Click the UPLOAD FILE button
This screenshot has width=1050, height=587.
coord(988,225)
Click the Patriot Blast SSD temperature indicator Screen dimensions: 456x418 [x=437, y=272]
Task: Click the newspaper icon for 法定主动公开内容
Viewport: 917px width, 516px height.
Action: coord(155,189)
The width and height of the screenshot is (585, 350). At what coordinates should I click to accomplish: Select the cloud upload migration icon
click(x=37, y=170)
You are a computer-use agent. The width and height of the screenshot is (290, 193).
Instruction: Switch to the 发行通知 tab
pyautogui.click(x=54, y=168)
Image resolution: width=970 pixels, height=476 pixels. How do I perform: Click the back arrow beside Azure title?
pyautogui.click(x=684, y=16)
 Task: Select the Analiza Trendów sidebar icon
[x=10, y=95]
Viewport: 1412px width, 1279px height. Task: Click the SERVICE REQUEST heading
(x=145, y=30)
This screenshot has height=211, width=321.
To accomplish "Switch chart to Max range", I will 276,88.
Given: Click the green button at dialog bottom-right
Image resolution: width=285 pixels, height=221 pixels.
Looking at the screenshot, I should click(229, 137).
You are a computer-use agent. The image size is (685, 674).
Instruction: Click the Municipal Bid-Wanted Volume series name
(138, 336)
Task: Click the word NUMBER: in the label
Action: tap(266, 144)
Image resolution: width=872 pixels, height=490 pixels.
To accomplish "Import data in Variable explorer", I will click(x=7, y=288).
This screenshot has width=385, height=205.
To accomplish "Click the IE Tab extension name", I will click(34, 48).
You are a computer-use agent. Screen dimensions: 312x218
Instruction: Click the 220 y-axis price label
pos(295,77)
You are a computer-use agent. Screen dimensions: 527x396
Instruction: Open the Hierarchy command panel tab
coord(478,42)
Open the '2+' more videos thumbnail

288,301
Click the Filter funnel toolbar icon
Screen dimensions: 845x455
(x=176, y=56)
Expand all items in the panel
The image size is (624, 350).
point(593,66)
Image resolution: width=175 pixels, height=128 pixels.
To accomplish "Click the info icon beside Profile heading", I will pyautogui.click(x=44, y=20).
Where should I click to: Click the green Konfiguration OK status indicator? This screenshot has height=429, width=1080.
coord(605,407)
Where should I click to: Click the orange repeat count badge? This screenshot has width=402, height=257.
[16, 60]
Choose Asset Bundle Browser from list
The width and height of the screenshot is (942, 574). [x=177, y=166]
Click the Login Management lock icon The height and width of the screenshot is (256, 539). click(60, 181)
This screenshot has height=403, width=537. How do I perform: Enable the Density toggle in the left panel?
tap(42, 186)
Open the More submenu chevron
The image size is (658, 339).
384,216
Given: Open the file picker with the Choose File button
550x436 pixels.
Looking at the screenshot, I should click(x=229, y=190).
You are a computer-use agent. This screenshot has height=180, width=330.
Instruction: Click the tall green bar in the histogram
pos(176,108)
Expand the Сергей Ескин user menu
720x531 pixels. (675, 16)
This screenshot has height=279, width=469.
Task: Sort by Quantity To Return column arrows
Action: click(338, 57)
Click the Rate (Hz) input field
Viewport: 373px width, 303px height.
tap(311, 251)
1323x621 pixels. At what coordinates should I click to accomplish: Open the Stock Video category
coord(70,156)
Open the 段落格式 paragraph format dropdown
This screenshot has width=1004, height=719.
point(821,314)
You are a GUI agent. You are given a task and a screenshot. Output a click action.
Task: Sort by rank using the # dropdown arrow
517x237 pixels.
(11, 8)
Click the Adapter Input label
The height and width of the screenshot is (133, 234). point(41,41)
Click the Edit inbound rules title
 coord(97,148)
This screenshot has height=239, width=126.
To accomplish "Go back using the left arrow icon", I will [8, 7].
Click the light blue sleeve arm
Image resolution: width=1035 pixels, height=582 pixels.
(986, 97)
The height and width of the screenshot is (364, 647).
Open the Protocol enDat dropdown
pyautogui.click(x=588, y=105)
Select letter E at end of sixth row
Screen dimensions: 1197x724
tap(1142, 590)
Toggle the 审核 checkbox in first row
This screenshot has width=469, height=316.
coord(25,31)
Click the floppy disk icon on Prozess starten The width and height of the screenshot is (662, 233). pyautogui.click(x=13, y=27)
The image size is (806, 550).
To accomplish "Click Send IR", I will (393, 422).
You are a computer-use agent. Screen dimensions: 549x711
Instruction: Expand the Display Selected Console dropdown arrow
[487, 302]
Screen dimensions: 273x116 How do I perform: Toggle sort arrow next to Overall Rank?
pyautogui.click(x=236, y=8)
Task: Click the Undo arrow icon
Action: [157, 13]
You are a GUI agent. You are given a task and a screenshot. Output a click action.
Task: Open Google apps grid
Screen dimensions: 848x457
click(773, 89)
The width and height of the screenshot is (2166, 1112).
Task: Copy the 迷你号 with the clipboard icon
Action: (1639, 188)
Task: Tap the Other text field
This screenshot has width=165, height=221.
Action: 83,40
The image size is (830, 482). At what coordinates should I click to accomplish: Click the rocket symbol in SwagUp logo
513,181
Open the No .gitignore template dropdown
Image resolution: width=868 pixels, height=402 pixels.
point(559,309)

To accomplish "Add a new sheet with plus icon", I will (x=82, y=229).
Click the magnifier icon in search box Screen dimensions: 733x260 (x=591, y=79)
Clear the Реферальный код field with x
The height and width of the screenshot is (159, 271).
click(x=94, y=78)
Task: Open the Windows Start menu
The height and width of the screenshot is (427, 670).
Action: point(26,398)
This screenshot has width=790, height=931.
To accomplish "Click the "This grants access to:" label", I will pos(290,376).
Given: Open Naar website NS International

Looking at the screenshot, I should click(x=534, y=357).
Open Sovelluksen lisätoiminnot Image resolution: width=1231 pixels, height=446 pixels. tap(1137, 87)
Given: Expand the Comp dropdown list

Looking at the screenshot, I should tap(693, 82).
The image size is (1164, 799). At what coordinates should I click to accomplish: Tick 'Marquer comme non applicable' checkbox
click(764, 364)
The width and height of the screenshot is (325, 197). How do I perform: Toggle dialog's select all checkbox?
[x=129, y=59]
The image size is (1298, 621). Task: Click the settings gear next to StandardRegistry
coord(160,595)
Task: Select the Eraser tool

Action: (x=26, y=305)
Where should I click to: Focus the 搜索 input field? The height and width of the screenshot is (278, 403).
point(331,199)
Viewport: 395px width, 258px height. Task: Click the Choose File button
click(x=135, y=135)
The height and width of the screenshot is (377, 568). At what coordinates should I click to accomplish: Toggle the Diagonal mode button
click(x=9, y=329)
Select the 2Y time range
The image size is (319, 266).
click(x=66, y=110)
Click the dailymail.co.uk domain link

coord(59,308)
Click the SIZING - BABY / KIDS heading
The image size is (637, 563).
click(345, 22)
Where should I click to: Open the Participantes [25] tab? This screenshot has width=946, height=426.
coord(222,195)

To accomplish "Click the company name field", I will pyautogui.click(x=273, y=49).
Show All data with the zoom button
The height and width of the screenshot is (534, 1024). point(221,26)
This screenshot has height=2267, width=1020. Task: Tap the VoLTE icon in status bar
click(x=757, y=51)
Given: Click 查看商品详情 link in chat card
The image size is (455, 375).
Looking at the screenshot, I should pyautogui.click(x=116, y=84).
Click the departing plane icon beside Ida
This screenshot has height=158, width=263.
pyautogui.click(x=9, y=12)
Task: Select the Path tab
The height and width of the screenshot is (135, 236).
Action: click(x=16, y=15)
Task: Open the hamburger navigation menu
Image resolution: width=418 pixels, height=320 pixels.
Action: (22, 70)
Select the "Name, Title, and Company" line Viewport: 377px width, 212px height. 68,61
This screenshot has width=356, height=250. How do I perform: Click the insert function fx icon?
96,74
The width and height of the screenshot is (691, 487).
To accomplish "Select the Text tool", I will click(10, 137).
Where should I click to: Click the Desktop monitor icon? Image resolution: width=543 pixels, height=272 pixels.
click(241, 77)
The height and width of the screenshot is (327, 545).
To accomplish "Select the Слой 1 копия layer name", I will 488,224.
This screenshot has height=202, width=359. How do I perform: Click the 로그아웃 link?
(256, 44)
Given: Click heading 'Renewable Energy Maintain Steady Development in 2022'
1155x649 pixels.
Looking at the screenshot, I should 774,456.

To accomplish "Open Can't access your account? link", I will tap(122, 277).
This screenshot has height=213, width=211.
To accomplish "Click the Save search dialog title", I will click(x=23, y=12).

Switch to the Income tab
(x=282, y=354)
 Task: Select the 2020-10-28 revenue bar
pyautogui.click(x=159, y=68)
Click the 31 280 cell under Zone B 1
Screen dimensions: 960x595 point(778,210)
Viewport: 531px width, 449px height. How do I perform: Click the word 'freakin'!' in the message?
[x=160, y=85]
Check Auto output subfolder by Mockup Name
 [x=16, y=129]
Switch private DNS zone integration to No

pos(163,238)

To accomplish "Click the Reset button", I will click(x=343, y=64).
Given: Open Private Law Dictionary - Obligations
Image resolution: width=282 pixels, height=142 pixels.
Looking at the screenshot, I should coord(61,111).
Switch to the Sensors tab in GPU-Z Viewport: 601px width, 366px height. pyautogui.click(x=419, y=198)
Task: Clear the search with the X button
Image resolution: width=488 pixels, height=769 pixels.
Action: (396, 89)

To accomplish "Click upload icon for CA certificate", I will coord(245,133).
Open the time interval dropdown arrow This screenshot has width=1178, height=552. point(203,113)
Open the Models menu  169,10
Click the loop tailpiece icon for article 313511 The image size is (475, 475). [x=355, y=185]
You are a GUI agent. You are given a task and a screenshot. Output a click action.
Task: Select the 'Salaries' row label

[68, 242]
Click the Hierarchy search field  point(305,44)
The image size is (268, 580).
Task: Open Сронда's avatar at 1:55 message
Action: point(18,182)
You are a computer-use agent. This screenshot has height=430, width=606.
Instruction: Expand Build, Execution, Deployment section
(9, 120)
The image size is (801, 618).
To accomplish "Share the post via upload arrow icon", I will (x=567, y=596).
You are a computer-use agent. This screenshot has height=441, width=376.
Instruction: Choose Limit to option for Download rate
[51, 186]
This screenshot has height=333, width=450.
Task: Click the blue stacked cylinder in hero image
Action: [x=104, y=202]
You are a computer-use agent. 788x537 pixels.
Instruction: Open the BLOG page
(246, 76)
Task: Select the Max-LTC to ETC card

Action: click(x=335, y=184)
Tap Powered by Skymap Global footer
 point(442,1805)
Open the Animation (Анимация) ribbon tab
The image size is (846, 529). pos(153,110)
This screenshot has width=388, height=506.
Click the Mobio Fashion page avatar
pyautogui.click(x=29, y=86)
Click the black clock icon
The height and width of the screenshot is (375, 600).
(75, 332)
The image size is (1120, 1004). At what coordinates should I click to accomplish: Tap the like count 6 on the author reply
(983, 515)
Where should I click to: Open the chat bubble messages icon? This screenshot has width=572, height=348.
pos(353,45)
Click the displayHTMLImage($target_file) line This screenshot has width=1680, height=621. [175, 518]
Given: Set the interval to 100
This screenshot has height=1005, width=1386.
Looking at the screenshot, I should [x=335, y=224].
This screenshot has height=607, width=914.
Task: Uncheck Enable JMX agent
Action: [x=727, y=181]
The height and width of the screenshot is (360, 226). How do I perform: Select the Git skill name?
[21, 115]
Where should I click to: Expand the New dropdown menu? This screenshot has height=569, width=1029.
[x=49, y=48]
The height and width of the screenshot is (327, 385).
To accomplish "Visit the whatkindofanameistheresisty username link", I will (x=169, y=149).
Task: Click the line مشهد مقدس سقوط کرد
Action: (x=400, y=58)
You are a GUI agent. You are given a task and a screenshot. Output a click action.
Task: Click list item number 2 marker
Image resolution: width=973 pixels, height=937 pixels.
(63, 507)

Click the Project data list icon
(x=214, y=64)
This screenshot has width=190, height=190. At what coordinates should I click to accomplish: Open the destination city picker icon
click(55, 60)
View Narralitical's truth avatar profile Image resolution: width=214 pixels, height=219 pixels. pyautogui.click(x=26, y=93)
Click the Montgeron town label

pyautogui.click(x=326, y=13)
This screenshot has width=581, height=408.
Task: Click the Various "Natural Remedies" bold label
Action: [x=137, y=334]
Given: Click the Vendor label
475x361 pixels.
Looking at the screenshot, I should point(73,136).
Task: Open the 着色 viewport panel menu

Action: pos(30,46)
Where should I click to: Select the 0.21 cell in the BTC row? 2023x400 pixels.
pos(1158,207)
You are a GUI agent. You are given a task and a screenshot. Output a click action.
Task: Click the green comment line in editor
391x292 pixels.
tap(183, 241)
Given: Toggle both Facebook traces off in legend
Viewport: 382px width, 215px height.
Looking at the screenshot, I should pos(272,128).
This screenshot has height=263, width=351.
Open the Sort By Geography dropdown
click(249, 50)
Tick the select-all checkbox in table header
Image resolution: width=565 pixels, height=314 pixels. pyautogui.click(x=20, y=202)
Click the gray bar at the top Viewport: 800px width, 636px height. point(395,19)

····················

_Work to be completed_
Quote exactly the first line of the entries and every line after it, stopping with the line that contains "You are a computer-use agent. The width".

_Output of the task_
Click the UPLOAD FILE button
This screenshot has width=1050, height=587.
coord(988,225)
Click the Patriot Blast SSD temperature indicator Screen dimensions: 456x418 [x=437, y=272]
Task: Click the newspaper icon for 法定主动公开内容
Viewport: 917px width, 516px height.
Action: coord(155,189)
The width and height of the screenshot is (585, 350). At what coordinates should I click to accomplish: Select the cloud upload migration icon
click(x=37, y=170)
You are a computer-use agent. The width and height of the screenshot is (290, 193).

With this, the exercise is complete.